L’affaire ne devrait pas aller plus loin, le Land ne comptant pas profiter de l’occasion pour remettre en cause l’opération. «Nous avons EnBW. C’est un fait et nous nous en accommoderons», a réagi Andreas Stoch, vice-président du SPD au parlement local. Avec du recul, cette acquisition se révèle désastreuse d’un point de vue financier pour le Land. Acquis à 41,50 euros fin 2010, le titre EnBW à clôturé hier à 32,50 euros, affaibli récemment par la décision de Berlin de sortir du nucléaire dans le sillage de la catastrophe de Fukushima.

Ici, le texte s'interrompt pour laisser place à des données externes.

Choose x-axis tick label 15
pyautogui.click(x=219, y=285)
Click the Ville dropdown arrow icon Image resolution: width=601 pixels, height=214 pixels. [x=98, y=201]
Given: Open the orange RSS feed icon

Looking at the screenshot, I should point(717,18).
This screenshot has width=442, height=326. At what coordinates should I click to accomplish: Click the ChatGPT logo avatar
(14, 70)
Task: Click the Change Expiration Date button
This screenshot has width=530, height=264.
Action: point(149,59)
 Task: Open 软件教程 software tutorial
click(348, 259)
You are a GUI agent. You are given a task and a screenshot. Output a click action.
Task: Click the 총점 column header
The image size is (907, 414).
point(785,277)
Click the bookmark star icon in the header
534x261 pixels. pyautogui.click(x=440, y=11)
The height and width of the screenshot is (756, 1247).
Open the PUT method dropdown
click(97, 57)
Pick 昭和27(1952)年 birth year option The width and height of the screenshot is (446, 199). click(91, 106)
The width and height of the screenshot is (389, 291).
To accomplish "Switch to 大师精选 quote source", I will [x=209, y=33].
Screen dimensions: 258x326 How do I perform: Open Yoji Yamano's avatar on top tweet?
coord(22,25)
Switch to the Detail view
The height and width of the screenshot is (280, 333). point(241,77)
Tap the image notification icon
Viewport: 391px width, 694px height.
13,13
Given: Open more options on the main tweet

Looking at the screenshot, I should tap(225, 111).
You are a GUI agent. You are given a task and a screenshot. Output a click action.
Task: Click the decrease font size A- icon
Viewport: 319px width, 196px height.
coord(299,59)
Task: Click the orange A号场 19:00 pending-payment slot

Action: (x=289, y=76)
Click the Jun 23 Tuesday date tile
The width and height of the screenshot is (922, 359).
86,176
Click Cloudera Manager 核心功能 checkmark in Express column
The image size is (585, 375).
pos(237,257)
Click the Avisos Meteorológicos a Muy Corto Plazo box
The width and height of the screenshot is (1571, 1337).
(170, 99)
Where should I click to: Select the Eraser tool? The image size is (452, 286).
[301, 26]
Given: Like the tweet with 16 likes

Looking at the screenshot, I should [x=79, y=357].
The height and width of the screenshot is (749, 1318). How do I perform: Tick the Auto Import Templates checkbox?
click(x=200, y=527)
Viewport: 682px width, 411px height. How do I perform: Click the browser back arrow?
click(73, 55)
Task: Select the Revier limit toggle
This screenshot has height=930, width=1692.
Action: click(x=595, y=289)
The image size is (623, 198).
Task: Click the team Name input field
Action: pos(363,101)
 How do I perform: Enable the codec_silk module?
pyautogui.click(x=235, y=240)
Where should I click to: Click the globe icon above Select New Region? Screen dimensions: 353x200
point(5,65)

Pour EDF, qui avait indiqué en février avoir perçu 4,5 milliards d’euros liés à cette transaction, en complément d’un acompte de 169 millions d’euros encaissé en décembre, cette opération lui permet de se désendetter de 7,3 milliards d’euros, dont 7,1 milliards en 2011. La sérénité semble de mise du côté d’EDF où on estimait hier que la décision de la Cour allemande «n’a pas d’effet sur la validité et le caractère exécutoire de l’opération de cession conclue par EDF». Après un repli au moment de l’annonce, l’action s’est ressaisie pour terminer en hausse de 0,39% à 22,50 euros.